Why am I getting zero from mov ax, bx+si+1?

Question

    mov     ax,10
    mov     bx,4
    mov     si,ax
    mov     ax,bx+si+1
    LEA     ax,[bx+si+1]

When I add bx,si and 1 together and move to ax , t

Answer 1

Jose gave you detailed answer what is happening in your code, you certainly should try to replicate his results with your emu8086, so you are capable to debug your code alone.

I want just to add a "high-level" answer.

You probably sort of missed what assembler is. It's not regular programming language, but more like aliases for actual machine code of target CPU.

That means that any instruction you write is almost always mapped 1:1 to the actual CPU instruction (some assemblers support so called "pseudo instruction", which are compiled into few real instructions by well defined rules - this is very uncommon on x86, and I'm not aware of such pseudo instruction in emu8086).

And instruction mov register, some_math_expression doesn't exist, the source value must be single number (either immediate value encoded in the opcode, or other register, or value fetched from computer memory (your case)).

The confusing part is, that x86 does support very complex memory addressing modes, in the 32b mode for example [eax+eax*4+imm32] is valid (imm32 = 32b immediate value encoded directly in the instruction, that's where the address "count" is stored, but in 16b mode it's only 16b number). In 16b mode the legal combinations of values and registers for addressing are very limited, but they still may look as mathematical expression on first sight.

But they are not. It's hard-coded in instruction opcode, so each of the legal combinations has it's own binary number, the CPU doesn't read that as "some bx register plus some di register plus some number", it reads the second byte value of opcode (in binary it will be 10000001 I think, too lazy to verify), and the transistors on the chip are designed for that value to work as [bx+di+displacement] addressing mode.

For example for the inc byte ptr [bx+di+imm16] (mov is simpler, just loads the value):

CPU reads the instruction opcode 0xFF = inc, then it reads the addressing mode 0x81 (I think, didn't verify), so it knows it's "[bx+di+disp]", then it reads another two more bytes following, to get the 16b of displacement value, and finally adds those values together to get 16b offset into memory.

Then it takes the segment value (ds by default for this instruction, unless segment prefix opcode was used to override it for following single instruction) and adds it to the offset to produce the 20b physical address into memory chip (see any documentation of real mode addressing to learn how segment+offset are combined and why I'm talking about 20b and not 32b).

This 20b value is then set on the pins of CPU connected to memory chip (by "bus" = lot of "wires" or paths on PCB, on old 8086: 20 for addressing, 16 for data and some more for read/write/status handling) and memory chip is instructed to load value from the address which is read on the bus (I'm talking about simple "8086" computer, ignoring all the heavy caching mechanisms being present in modern PC, where CPU doesn't talk to memory chips directly any more).

After some time the memory chip will manage to switch it's internal state in such way, that the pins on the "data" side of bus are set like the value in memory cell at that address, so CPU can now "read" those pins and store that into temporary unnamed register.
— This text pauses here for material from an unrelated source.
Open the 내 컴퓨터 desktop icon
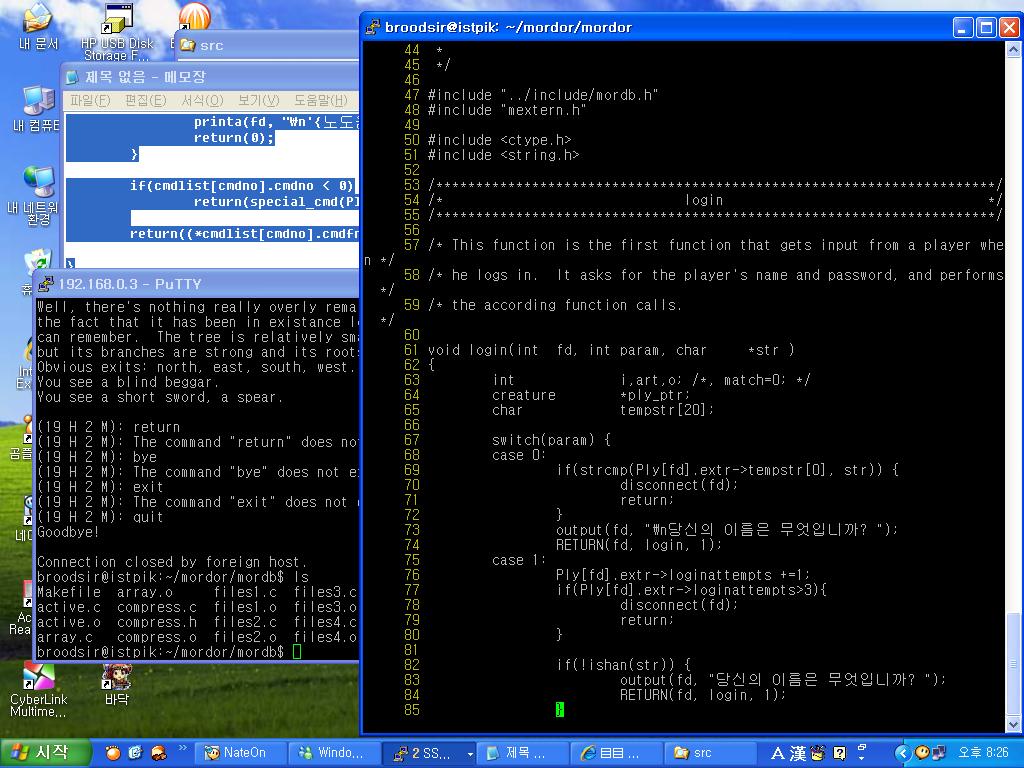[38, 102]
Then it runs the increment process over it, and sets the data bus pins to the new value (address part of bus very likely holds the same address whole time), and instructs memory chip to write the value.
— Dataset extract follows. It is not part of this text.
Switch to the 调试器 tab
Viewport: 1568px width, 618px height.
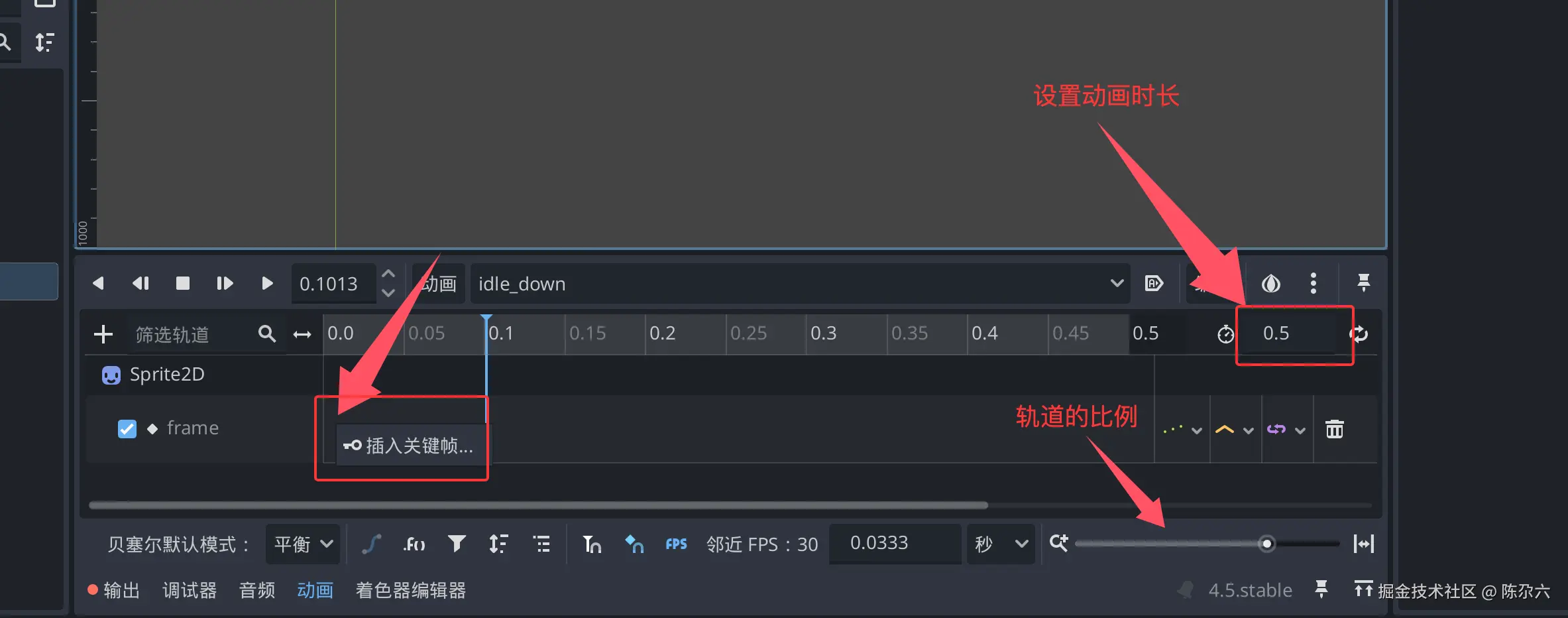point(190,590)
And that's how the value in memory at address "bx+di+displacement" turns (for example) from 6 to 7.

... where I was...

Oh, so it's not free mathematical expression, but one of the legal addressing modes, hard-wired in the CPU.

emu8086 unfortunately doesn't yell at you for the missing [], instead it will silently produce the only possible instruction which looks similar to what you wrote.

BTW, this should make it easy for you to understand the LEA instruction and why the original syntax is using [], so it looks like it will access memory.

lea is the mov instruction with removed guts, so after the address calculation of the memory cell to "mov" it stops, doesn't contact memory chip at all, but fills the destination register with the 16b memory offset value which was calculated in the first phase of processing.